_Excerpt provided_
Like the Dance Party and AI for Oceans repos, it is a standalone repo that is published and consumed by the main repo.
AI Lab is a highly configurable environment providing a student experience for doing the following:
- loading tabular data (from a pre-loaded CSV with JSON metadata, or from a user-uploaded CSV)
- choosing which column to predict (the label)
- choosing which column(s) to use for the prediction (the features)
- handling both categorical and continuous (numerical) columns
- viewing per-column graphs and metadata
- viewing custom CrossTab tables for comparing categorical columns
- viewing scatter plot graphs for comparing continuous columns
- using KNN classification or KNN regression to train a model
- choosing the subset of data to reserve for validation
- measuring accuracy of the resulting trained model using reserved data
- using the trained model by doing predictions
- saving the trained model to the server for use in App Lab
It can be run standalone for more rapid development, though its ultimate destination is to appear in Code Studio. When run standalone, it does not have all of the styling of Code Studio. It also calls stub functions for completion, saving a trained model, and indicating which Dynamic Instruction should be shown. The standalone runtime does have a dropdown for selecting which set of level parameters are used, in lieu of a level providing these parameters, and it also shows the current Dynamic Instruction identifier.
The standalone runtime is also deployed to https://code-dot-org.github.io/ml-playground/ though we might vary which branch is published there.
Demo recording
https://user-images.githubusercontent.com/2205926/125634349-a30d64f3-6e05-41ac-a2fc-b82ab794b18f.mov
Design notes
Navigation
The app uses a scene-by-scene approach, similar to AI for Oceans. It has centralized logic to handle whether the Previous and Next buttons should show, and separately whether they should be enabled. The app enforces a lot of required user actions simply by not enabling a button until a state has been set. For example, the user can't navigate forward from label selection until they have selected a label.

_Questions to answer_
**A)** According to the AI Lab description, the standalone version calls stub functions. List each thing those stub functions are called for.
**B)** Quote the AI Lab description word for word, beginning at the words "AI Lab is a" and stopping after the words "predict (the label)".
Answer using only the AI Lab description.

_Records_
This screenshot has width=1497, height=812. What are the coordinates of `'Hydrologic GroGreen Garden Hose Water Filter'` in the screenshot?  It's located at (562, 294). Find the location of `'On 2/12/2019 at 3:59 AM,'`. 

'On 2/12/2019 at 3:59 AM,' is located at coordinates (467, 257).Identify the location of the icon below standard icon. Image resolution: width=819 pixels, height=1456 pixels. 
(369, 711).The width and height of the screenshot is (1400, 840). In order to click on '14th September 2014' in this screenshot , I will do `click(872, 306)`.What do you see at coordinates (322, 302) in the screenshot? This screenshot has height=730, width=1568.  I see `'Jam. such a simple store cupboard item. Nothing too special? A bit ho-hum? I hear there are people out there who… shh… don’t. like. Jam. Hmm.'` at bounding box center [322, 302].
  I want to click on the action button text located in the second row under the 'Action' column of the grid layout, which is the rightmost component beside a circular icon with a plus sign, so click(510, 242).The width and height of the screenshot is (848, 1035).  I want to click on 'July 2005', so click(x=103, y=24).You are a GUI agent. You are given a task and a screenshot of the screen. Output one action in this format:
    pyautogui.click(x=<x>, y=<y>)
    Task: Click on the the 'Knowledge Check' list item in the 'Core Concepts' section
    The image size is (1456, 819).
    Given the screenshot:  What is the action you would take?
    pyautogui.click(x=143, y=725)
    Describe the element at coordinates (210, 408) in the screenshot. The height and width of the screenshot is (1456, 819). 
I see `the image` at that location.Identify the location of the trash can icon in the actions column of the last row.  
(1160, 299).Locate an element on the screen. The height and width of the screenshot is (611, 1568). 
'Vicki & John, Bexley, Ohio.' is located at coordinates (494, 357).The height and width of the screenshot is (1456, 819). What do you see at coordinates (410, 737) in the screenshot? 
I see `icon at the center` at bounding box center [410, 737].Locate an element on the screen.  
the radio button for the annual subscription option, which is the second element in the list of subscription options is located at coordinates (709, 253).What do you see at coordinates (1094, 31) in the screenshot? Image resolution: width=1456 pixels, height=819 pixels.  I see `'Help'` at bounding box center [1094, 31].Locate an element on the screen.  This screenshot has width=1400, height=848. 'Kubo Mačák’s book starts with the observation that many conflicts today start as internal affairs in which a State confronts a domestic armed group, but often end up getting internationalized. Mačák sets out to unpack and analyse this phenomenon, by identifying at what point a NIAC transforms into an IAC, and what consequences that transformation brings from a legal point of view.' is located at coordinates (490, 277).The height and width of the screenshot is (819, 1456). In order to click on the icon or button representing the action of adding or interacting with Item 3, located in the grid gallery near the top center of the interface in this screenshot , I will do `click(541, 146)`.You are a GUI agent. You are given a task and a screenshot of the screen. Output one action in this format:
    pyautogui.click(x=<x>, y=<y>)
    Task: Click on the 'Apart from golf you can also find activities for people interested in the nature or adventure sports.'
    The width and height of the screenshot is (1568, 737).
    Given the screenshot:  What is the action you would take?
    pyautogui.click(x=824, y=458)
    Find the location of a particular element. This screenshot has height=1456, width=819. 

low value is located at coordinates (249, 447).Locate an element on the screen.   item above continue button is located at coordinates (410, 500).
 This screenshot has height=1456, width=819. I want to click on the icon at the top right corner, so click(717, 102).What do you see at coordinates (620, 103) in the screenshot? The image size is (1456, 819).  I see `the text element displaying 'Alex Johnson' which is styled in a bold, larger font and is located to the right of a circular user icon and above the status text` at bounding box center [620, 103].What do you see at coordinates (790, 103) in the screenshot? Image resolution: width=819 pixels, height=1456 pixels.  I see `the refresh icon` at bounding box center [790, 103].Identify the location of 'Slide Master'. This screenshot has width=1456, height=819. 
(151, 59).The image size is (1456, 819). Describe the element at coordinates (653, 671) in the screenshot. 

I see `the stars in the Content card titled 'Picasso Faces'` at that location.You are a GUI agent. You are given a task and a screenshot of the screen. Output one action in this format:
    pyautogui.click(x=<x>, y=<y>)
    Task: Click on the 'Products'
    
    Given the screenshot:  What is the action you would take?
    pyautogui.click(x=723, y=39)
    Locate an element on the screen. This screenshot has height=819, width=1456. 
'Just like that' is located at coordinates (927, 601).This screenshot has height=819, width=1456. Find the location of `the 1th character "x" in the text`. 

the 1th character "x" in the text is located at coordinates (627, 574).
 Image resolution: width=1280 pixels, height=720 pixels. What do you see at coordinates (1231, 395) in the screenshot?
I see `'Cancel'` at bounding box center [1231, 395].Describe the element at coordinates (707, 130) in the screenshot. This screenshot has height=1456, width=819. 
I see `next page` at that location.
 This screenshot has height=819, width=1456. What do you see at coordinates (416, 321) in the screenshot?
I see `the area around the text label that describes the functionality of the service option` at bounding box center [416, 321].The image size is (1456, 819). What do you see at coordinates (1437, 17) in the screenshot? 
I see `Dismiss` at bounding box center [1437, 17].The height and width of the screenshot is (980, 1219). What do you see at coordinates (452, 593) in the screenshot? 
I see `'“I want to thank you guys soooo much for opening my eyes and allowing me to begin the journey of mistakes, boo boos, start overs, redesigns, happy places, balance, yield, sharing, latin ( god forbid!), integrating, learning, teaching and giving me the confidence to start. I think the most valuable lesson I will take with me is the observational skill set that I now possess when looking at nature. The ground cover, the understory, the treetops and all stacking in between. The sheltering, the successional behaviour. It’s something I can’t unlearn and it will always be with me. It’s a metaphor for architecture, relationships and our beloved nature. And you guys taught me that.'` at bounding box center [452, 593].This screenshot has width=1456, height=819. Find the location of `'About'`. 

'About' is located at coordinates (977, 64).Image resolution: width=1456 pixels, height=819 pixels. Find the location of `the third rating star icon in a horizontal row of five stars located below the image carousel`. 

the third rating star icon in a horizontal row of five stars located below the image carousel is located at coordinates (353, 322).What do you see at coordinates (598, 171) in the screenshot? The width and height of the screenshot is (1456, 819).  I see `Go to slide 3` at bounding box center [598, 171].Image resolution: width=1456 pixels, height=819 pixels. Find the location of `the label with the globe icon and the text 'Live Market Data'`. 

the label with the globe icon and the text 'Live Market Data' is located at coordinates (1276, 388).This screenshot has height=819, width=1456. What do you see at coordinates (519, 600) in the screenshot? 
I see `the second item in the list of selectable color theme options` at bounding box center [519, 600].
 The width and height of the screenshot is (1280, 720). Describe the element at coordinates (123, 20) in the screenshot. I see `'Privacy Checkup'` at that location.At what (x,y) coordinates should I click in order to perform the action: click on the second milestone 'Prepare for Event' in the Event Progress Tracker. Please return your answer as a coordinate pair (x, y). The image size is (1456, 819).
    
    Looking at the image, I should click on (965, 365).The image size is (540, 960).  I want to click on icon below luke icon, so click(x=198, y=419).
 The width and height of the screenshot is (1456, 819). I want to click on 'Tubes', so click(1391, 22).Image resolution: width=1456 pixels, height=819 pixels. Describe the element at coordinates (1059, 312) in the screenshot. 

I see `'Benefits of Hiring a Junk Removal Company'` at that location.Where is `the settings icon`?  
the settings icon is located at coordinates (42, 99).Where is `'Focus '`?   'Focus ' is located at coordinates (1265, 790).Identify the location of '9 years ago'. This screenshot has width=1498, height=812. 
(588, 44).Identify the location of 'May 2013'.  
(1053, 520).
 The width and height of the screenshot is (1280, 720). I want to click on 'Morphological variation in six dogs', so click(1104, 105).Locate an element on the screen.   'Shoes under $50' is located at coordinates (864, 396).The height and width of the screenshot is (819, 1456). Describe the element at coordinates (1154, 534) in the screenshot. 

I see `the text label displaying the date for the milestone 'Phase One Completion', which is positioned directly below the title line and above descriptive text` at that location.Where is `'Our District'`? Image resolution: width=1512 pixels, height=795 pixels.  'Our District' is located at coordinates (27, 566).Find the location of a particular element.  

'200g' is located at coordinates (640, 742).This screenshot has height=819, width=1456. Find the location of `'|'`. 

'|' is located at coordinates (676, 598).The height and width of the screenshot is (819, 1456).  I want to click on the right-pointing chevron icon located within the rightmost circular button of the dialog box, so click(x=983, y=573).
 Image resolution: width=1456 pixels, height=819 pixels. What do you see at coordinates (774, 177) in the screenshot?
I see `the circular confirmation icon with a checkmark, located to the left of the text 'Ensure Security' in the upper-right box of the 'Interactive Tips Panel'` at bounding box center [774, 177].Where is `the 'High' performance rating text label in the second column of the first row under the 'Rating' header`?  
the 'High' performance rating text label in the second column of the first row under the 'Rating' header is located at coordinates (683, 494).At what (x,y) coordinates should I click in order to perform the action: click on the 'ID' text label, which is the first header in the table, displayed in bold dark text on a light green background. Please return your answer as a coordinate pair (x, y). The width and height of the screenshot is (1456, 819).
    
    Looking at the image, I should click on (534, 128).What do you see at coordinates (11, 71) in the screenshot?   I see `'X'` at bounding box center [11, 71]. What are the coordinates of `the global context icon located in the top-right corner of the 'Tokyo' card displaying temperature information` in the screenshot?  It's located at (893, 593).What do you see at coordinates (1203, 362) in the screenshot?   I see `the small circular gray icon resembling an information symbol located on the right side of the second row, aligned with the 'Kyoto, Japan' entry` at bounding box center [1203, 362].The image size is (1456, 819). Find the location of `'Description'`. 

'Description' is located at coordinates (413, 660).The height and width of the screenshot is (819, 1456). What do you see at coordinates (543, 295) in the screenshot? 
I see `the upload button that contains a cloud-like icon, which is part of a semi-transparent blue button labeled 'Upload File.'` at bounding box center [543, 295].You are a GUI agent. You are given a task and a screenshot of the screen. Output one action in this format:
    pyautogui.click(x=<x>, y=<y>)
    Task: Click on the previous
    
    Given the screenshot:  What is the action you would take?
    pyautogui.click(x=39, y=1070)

_Answers per task_
**A)**
- completion
- saving a trained model
- indicating which Dynamic Instruction should be shown

**B)**
AI Lab is a highly configurable environment providing a student experience for doing the following:
- loading tabular data (from a pre-loaded CSV with JSON metadata, or from a user-uploaded CSV)
- choosing which column to predict (the label)